[Passage for review Boundary: Start]
Spore memory links different stages of the bacterial life cycle
Scientists at the Max Planck Institute for Terrestrial Microbiology and BioQuant, the Center for “Quantitative Analysis of Molecular and Cellular Biosystems” of the University of Heidelberg have shown how “spore memory” gives rise to complex adaptive behaviors in microbes. The study was published in the journal Nature Communications.
To cope with fluctuations in nutrient availability, many bacteria switch between growth and dormancy by making a spore. By tracking Bacillus subtilis through its adaptive life-cycle, the Max Planck Research Group of Dr. Ilka Bischofs were surprised to find that spores appeared to “remember” when they were made: upon arrival of new nutrients the spores that had formed early revived more successfully than spores that had formed later.
The basis of this “memory” involves a metabolic enzyme that powers bacterial growth. Bacteria make the enzyme when the nutrient is available and stop its synthesis upon depletion. Although no new enzymes are made, the existing proteins are carried-over from one cell generation to the next until sporulation, upon which they are stored in the spore, awaiting new nutrients. In this way, spores obtain a stable so-called “phenotypic memory” of the growth and gene expression history of their progenitor cells that affects their future behavior. Since a considerable portion of a spore’s proteome is made prior to sporulation more proteins likely contribute to this memory.
Phenotypic memory has profound consequences for the production of spores. Similarly as for plant seeds or fish eggs, there is a tradeoff between quantity and quality: bacteria can either make many spores to revive in rich environments, or few but better spores that can also revive in scarce environments. On evolutionary time-scales, this tradeoff could thus drive adaptions to different ecological niches.
A. Mutlu, S. Trauth, M. Ziesack, K. Nagler, J. Bergeest, K. Rohr, N. Becker, T. Höfer and I. B. Bischofs
Phenotypic memory in Bacillus subtilis links dormancy entry and exit by a spore quantity-quality tradeoff
Nature Communications 9:69, 2018
[Passage for review Boundary: End]
[Information shown Boundary: Start]
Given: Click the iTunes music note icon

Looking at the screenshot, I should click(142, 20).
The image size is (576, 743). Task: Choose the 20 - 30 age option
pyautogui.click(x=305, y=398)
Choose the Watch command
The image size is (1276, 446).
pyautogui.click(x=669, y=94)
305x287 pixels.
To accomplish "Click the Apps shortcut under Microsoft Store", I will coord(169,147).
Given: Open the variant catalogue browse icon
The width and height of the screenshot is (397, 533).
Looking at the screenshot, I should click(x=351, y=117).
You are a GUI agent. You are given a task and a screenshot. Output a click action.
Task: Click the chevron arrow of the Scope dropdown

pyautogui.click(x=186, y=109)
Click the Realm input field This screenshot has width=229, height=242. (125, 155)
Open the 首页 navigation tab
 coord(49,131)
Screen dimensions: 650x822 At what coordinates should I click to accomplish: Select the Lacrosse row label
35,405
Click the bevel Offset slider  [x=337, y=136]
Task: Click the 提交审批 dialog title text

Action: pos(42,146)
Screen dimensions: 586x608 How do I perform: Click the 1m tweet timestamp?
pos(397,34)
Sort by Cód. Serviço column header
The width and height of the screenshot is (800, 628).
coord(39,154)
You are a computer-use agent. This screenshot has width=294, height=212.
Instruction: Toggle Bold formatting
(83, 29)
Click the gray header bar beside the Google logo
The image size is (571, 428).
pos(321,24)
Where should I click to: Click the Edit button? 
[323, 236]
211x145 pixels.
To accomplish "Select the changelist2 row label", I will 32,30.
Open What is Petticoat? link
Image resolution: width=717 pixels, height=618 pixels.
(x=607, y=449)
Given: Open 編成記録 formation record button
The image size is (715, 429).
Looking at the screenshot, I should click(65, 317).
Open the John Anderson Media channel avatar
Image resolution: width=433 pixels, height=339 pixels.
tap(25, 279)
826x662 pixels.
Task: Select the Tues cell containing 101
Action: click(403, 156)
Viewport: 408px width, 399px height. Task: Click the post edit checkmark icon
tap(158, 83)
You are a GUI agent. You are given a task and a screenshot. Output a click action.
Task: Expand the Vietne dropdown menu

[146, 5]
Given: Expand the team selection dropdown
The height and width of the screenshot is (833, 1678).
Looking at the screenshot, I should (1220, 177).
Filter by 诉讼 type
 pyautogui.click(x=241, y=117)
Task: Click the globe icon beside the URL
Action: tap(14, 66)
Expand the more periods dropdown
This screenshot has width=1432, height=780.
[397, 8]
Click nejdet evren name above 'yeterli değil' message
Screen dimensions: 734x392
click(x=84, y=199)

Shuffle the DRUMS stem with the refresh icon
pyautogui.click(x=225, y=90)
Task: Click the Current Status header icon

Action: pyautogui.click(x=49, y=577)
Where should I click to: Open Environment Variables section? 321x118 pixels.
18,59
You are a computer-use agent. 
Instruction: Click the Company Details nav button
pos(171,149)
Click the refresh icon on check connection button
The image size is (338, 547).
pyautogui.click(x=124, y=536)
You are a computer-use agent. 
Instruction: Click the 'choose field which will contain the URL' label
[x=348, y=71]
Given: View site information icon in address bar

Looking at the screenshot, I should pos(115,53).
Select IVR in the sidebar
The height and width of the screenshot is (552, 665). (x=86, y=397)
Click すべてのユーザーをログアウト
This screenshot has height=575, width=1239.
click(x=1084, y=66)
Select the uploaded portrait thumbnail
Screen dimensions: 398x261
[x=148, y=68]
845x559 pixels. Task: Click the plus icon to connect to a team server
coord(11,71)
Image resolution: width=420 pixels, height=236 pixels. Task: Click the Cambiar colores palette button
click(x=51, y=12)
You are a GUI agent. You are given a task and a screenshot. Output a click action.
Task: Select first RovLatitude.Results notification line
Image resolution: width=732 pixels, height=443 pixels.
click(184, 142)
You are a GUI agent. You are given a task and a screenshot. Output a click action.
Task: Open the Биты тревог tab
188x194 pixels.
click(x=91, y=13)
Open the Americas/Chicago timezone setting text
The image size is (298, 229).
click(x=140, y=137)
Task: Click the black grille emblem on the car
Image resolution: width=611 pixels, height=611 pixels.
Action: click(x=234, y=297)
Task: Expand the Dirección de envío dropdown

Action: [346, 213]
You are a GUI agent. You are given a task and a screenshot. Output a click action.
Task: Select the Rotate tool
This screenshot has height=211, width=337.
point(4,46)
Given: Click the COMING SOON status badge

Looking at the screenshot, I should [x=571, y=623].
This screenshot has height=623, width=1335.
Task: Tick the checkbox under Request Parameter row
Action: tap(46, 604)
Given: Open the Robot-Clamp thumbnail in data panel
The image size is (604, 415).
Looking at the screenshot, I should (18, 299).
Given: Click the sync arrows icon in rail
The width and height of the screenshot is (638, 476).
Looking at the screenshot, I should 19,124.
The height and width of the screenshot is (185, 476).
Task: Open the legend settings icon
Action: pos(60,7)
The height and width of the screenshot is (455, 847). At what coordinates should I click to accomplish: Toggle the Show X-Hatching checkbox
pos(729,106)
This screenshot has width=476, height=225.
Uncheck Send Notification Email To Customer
[Information shown Boundary: End]
» Tasks to carry out:
1/ State whether each statement agrees with the passage on spore memory, answering yes or no and quoting the deciding words: (a) Spores that formed early revived more successfully than spores that formed later. (b) Bacteria keep producing the enzyme after the nutrient is depleted. (c) The study was published in the journal Nature.
2/ Reproduce the passage on spore memory from "To cope with" up to and including "had formed later.", without any change.
The lines given after the passage on spore memory are separate material, unrelated to it.

» Answers by task:
1/
(a) Yes: "upon arrival of new nutrients the spores that had formed early revived more successfully than spores that had formed later"
(b) No: "Bacteria make the enzyme when the nutrient is available and stop its synthesis upon depletion."
(c) No: "The study was published in the journal Nature Communications."

2/
To cope with fluctuations in nutrient availability, many bacteria switch between growth and dormancy by making a spore. By tracking Bacillus subtilis through its adaptive life-cycle, the Max Planck Research Group of Dr. Ilka Bischofs were surprised to find that spores appeared to “remember” when they were made: upon arrival of new nutrients the spores that had formed early revived more successfully than spores that had formed later.